В следующий раз мы встретились в студенческой столовой. Я с полным подносом еды озиралась – куда бы мне пристроиться и увидела, как кто-то машет мне рукой – мол, тащись сюда.
А когда я подошла к его столу, где напротив него было свободное место, Кевин сказал: «Привет, Вирджиния!» И тогда я его узнала. Да он почти и не изменился. Возмужал только. Его уже было не назвать «парнем», как тогда, в лагере, а, скорее всего – молодым мужчиной. Просто я скаутский лагерь выкинула из головы, как только вернулась домой. И не вспоминала о нём все эти два года. Некогда было.
Кевину уже исполнилось 19, и он учился на втором курсе факультета социальных наук. Как старожил, он на неделю превратился для меня в экскурсовода и показал не только все необходимые мне помещения, но и кучу всяких прикольных местечек, о которых многие преподаватели даже не догадываются.
А потом Кевин пригласил меня в кино. И в темноте кинотеатра накрыл мою руку своей ладонью. И дальше мы всегда ходили, взявшись за руку, как в той игре «тараканчик», в которую ребята играли в лагере. Почему я написала «ходили»? Мы и сейчас так ходим.
Через какое-то время, наконец-то, мы поцеловались. Не помню, через сколько дней после кинотеатра это произошло, но точно помню, что еле дождалась этого первого поцелуя. И, кстати, все мои выводы о поцелуях, сделанные в лагере, оказались верными. К ним добавился ещё один: слаще всех целуется Кевин. Я каждый раз почти теряю сознание, когда его нежные губы обволакивают мой рот и затягивают в глубину.
Первого занятия любовью я ждала ещё целый месяц, пока Кевин таскал меня по разным увеселительным заведениям. Мне кажется, что мы обошли с ним все кафешки, бильярдные, боулинги, кинотеатры и даже театры в округе. (Как он мне потом признался – так он демонстрировал серьёзность своего ко мне отношения.)
Как сейчас, помню, мы целовались под нашим любимым дубом около общежития, и никак не могли оторваться друг от друга, а потом Кевин, между поцелуями в ухо и шею, предложил подняться к нему в комнату. Его сосед сломал ногу, и будет находиться в больнице как минимум неделю со сложным переломом. Я возликовала, но виду не показала.
В комнате всё произошло так быстро, что я и глазом не успела моргнуть, как оказалась уже обнажённой на кровати, а сверху на мне Кевин, стремительно преодолевший мою девственную преграду. От неожиданности и боли я вскрикнула, и он тут же откатился от меня. «Ты – девственница?!», – произнёс он с таким ужасом в голосе, как, если бы скаут сказал: «Ты – предатель Родины???» «Вообще-то уже нет», – ответила я. «Но как? Так в лагере ничего не было?» «А что могло быть в лагере? С этого места поподробнее».

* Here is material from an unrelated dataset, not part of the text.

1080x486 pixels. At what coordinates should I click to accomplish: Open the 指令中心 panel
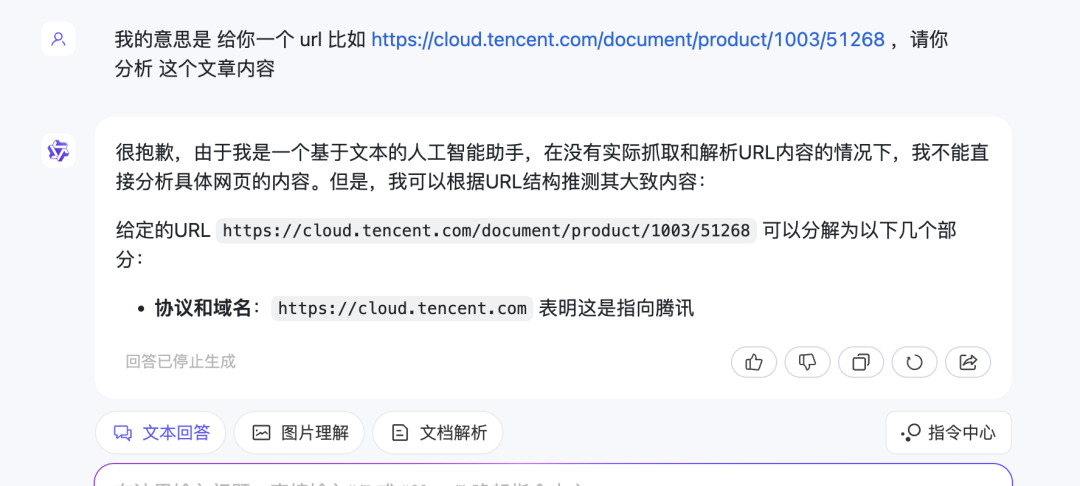point(948,433)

И Кевин рассказал, как он после первой же моей ночи в палатке с Т и М, хотел вернуться обратно, они даже подрались (так вот откуда синяки и ссадины мальчишек), но в итоге договорились, что поступят так, как решит девушка, то есть я. Ребята напустили на себя такой таинственный вид, что Кевин решил – в палатке всё сладилось. Он тем более уверился в потере мной девственности, когда я добровольно осталась с ними. Вот, паршивцы! А я-то считала, что такая умная, взяла с них слово молчать и этим всё решила. А они и молчали! Только молчать тоже можно по-разному…
Дальше Кевин был очень осторожен и нежен. Мы провели в его постели всю ночь почти без сна, потому что между занятиями любовью я вытянула из Кевина объяснения всех интересующих меня моментов того лета. Изложу в последовательности событий, а не того, как он отвечал на мои вопросы.
Первый раз Кевин обратил на меня внимание, получив достаточно болезненный удар по рёбрам моим локтем (а нечего было лапать спящую девушку!). Он поклялся, что не планировал соблазнять соседку своей девушки, просто во сне потянулся к моему запаху. Это он уже понял потом, когда откатился обратно к К, но никак не мог заснуть, потому что мой запах застрял у него в носу. А ещё перед его взором стояли мои бездонные черные глаза (это когда мы таращились друг на друга спросонья в темноте палатки).
К. что-то заподозрила или просто просекла своей женской интуицией, и сказала ему, что договорилась со мной о переезде в другую палатку. Но это было уже вечером, а днём он заметил, что я его рассматриваю и очень смутился, решив, что я всё ещё сержусь на него за ночной инцидент. А во время костра он не мог оторвать взгляда от моих черных глаз, в которых плясал огонь. И это окончательно его околдовало.
О том, что К. отправила меня в его палатку к двум мальчишкам, он узнал только днём и ужаснулся. Потом случилась драка. Но я выбрала их (так это выглядело со стороны) и он злился, но ничего поделать не мог.